TASK TO CARRY OUT –
Please output the lines below, unchanged, from the first line through the line with "Exhibition News (619, 1338)", including both of those lines.

— START OF PROVIDED DATA —

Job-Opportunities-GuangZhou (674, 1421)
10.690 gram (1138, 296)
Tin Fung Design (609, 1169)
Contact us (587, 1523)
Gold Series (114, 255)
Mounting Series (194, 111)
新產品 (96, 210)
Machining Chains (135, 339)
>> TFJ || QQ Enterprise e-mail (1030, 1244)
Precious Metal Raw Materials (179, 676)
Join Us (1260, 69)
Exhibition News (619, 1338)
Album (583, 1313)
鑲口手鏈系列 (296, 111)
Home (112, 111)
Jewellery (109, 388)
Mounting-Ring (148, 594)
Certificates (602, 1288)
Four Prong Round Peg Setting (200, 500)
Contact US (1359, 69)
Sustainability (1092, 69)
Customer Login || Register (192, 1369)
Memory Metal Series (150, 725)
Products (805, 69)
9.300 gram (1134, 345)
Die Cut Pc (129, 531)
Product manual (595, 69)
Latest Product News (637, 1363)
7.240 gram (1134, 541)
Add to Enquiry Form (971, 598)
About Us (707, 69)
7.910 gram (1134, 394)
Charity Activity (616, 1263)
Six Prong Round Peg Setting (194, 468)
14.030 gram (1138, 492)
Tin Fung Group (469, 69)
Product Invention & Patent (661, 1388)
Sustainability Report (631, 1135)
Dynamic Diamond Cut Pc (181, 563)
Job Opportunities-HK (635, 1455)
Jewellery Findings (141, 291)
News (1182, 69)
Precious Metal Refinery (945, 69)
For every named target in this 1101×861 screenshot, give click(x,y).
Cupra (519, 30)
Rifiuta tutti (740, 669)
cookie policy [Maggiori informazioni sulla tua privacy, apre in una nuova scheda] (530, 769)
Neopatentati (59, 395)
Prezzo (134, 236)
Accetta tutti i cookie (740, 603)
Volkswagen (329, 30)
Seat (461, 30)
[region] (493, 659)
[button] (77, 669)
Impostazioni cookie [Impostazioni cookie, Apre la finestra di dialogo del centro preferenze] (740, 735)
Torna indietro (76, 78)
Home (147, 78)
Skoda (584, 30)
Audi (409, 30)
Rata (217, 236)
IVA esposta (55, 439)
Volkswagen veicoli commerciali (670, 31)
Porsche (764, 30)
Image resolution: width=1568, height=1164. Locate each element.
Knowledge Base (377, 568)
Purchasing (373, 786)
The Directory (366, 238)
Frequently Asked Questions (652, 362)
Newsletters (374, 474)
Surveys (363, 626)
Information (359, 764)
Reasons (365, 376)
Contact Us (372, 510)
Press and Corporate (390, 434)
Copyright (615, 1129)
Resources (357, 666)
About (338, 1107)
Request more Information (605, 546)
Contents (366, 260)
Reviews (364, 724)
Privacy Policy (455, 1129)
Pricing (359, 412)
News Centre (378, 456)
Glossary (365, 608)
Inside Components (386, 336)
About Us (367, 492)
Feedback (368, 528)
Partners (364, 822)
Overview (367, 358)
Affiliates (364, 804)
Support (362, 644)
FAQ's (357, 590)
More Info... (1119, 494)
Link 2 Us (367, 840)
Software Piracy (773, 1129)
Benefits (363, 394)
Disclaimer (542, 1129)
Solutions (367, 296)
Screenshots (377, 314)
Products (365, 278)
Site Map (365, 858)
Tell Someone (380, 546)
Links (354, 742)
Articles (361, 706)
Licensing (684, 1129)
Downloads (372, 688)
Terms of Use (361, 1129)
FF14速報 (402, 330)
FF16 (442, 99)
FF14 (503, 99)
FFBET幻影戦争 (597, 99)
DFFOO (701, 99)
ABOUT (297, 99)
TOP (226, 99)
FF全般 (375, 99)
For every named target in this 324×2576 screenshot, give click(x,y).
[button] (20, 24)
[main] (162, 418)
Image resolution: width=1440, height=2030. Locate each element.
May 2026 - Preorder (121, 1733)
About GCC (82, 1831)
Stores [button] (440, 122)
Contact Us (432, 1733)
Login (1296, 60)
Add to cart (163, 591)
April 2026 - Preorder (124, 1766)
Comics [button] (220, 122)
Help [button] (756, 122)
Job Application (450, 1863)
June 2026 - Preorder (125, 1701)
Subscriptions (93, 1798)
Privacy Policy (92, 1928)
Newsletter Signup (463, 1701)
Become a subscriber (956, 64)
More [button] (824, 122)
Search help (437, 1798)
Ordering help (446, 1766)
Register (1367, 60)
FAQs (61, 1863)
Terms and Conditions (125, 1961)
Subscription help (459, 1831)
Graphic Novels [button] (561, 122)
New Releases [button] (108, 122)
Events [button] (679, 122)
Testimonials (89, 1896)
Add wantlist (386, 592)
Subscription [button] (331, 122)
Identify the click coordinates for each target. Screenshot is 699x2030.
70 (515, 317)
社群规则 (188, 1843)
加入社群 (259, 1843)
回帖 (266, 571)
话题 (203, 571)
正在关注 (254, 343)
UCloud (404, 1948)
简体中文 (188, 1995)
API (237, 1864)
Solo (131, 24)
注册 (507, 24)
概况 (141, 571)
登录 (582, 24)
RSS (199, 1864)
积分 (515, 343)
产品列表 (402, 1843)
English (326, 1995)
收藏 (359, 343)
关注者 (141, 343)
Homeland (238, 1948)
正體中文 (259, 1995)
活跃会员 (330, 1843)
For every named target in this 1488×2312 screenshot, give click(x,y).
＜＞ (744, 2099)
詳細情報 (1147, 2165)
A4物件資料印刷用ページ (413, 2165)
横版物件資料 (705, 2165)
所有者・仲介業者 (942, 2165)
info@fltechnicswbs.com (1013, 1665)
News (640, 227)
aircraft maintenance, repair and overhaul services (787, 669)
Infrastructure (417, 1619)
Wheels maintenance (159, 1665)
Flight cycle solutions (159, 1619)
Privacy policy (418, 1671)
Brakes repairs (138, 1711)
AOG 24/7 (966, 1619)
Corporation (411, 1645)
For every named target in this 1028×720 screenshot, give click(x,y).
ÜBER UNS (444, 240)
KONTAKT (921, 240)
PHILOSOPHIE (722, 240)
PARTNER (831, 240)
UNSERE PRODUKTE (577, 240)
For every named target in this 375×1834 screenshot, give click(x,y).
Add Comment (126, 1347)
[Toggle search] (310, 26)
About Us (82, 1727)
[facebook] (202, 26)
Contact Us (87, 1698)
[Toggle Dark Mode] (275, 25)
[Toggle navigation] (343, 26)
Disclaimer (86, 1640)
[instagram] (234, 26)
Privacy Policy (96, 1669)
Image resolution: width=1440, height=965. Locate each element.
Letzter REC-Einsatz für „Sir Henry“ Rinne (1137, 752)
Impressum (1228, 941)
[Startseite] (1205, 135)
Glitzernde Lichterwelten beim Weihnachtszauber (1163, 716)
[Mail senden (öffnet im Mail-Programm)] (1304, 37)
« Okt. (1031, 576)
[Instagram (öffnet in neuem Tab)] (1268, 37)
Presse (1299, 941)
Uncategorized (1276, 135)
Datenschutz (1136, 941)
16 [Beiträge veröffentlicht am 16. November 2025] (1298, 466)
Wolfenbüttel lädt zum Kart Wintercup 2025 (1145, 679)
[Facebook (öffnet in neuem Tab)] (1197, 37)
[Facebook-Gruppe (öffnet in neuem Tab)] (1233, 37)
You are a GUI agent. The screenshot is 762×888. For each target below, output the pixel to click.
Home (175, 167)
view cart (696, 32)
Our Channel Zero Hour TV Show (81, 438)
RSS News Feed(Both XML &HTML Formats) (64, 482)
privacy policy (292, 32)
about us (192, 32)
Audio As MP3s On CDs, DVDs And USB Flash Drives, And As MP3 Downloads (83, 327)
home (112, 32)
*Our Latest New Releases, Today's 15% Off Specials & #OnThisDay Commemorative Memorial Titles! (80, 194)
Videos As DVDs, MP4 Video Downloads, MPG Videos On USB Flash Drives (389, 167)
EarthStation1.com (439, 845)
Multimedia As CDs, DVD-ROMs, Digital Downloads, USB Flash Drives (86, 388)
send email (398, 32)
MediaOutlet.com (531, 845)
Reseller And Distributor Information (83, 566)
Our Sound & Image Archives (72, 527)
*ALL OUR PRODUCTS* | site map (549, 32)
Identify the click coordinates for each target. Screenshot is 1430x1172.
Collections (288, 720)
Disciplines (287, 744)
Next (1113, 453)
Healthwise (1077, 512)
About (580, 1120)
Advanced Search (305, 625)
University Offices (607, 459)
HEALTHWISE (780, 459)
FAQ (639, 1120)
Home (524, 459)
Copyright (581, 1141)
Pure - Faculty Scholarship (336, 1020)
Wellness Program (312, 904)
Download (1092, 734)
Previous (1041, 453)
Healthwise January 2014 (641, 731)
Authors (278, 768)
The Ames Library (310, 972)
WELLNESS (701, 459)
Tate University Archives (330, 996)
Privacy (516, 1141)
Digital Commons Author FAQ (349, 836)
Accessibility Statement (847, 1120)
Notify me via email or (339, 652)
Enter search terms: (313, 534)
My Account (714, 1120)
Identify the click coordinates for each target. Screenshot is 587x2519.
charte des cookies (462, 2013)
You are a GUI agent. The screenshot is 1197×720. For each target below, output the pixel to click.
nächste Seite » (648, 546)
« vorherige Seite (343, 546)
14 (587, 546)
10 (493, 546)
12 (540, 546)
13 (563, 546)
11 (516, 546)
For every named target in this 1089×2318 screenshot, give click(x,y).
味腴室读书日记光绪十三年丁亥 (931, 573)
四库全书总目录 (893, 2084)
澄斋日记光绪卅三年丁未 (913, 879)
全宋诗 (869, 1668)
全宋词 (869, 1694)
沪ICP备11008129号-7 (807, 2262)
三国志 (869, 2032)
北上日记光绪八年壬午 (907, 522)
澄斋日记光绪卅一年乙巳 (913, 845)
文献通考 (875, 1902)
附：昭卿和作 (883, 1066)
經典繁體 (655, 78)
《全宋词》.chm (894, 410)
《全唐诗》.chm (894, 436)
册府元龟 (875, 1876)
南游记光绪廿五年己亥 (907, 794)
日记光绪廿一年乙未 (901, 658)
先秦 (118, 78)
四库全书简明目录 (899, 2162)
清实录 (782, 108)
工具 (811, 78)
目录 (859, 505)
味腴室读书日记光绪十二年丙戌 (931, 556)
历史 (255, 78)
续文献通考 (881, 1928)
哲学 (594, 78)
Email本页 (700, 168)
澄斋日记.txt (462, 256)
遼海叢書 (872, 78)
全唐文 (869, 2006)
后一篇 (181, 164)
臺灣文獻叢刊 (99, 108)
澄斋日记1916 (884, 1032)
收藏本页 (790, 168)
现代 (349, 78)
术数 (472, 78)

— END OF PROVIDED DATA —

RESULT OF THIS TASK –
Job-Opportunities-GuangZhou (674, 1421)
10.690 gram (1138, 296)
Tin Fung Design (609, 1169)
Contact us (587, 1523)
Gold Series (114, 255)
Mounting Series (194, 111)
新產品 (96, 210)
Machining Chains (135, 339)
>> TFJ || QQ Enterprise e-mail (1030, 1244)
Precious Metal Raw Materials (179, 676)
Join Us (1260, 69)
Exhibition News (619, 1338)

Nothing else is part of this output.